Removing the weir made Nate Creek a free-flowing stream. Additional improvements include two log jams and boulder clusters to provide places for insects to reside and young fish to rest. Crews planted native trees, shrubs, and small plants on the streamside to provide bank protection, shade, and habitat for the native birds and wildlife.

Success in the Stream

The Clackamas Soil and Water Conservation District and Camp Adams staff happily report that there is one less weir in the Milk Creek Watershed! “The Camp Adams community is excited and honored to be a part of local community efforts to restore and preserve the health and vitality of the Milk Creek watershed,” explained Natalie and Bob Becker, camp managers. “It is central to the mission of Camp Adams to use the natural resources of the property in ways that raise awareness of the dire need for conversations about our environment.”
“This is not a do-it-yourself type of project,” adds Reische, project manager for the District. “There are permits, in-stream timelines, and many considerations for protecting the water quality in the stream.
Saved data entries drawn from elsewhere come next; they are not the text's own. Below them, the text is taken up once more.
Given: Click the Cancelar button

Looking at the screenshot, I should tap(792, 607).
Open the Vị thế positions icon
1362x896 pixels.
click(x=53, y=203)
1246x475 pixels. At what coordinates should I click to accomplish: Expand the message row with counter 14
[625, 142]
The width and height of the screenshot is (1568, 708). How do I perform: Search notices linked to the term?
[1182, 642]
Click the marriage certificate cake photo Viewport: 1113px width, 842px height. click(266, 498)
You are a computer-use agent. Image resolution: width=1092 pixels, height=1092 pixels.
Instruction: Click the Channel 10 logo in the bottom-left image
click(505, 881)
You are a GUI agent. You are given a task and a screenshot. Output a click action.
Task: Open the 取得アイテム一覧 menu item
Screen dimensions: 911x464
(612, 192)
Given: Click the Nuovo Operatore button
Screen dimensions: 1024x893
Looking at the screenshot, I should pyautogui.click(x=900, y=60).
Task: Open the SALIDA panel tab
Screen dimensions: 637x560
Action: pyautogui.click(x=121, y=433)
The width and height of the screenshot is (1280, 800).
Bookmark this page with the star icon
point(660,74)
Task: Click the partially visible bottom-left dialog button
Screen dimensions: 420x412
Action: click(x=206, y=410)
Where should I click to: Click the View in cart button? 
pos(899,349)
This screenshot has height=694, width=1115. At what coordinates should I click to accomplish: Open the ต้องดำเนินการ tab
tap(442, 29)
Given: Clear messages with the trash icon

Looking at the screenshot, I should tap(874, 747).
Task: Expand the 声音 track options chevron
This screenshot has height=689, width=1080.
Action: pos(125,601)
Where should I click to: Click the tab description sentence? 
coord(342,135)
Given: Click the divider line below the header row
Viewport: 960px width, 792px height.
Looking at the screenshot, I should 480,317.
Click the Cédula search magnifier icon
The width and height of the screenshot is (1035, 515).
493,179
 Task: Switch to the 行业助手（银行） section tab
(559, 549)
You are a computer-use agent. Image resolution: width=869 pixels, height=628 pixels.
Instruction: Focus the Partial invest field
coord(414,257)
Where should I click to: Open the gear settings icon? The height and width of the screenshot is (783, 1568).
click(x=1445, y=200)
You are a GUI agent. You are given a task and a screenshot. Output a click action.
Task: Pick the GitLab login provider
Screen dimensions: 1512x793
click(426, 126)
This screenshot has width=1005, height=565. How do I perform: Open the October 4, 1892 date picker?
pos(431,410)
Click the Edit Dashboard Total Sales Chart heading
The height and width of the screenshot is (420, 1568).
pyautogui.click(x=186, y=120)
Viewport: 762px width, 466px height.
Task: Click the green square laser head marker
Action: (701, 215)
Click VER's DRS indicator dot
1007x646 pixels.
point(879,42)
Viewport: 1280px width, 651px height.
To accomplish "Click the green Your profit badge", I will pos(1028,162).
We recommend interested landowners contact the Conservation District to help them navigate this process.”
For more information on weir removal on your property, contact Clackamas Soil and Water Conservation District at 503-210-6000.

Invite a Pollinator Home!

Pollinator on Blueberry photo by Jeremy Baker

Pollinator on Blueberry photo by Jeremy Baker

As you pop that juicy blueberry into your mouth and enjoy the sweet berry goodness, say a silent “thank you” to your local pollinator! We owe a debt of gratitude to these hard workers, busily carrying pollen from one flower to the next. Therefore, in recognition of National Pollinator Awareness week (June 14 thru 21), let us all do just one thing to help the struggling pollinators.

Here are a few ideas that may get you started:

Plant an unusable area. Consider planting native (non-invasive) plants in an unusable area of your property. You will not miss the space and the pollinators will be thrilled with the new source of food! Plants that flower at varying times throughout the summer will extend the availability of nectar.

Invite a pollinator for a drink. Provide a clean, reliable source of drinking water for pollinators. Water features such as pools, ponds, running water, small containers, and birdbaths will all do the trick. Do not forget to make sure there is a shallow or sloping side for the pollinator to safely access without drowning.

Offer shelter to a little friend. Sites for nesting are crucial in the survival of pollinators. The following are a few ways you can provide shelter. First, try to layer your landscape. Plant trees, shrubs and perennials with varying heights to provide protected areas for the pollinators to eat and nest. Second, leave dead snags for nesting sites or install pollinator-nesting boxes. These are available at many retailers or you may make your own boxes. Third, leave some areas of soil uncovered to provide ground-nesting insects easy access to make underground tunnels.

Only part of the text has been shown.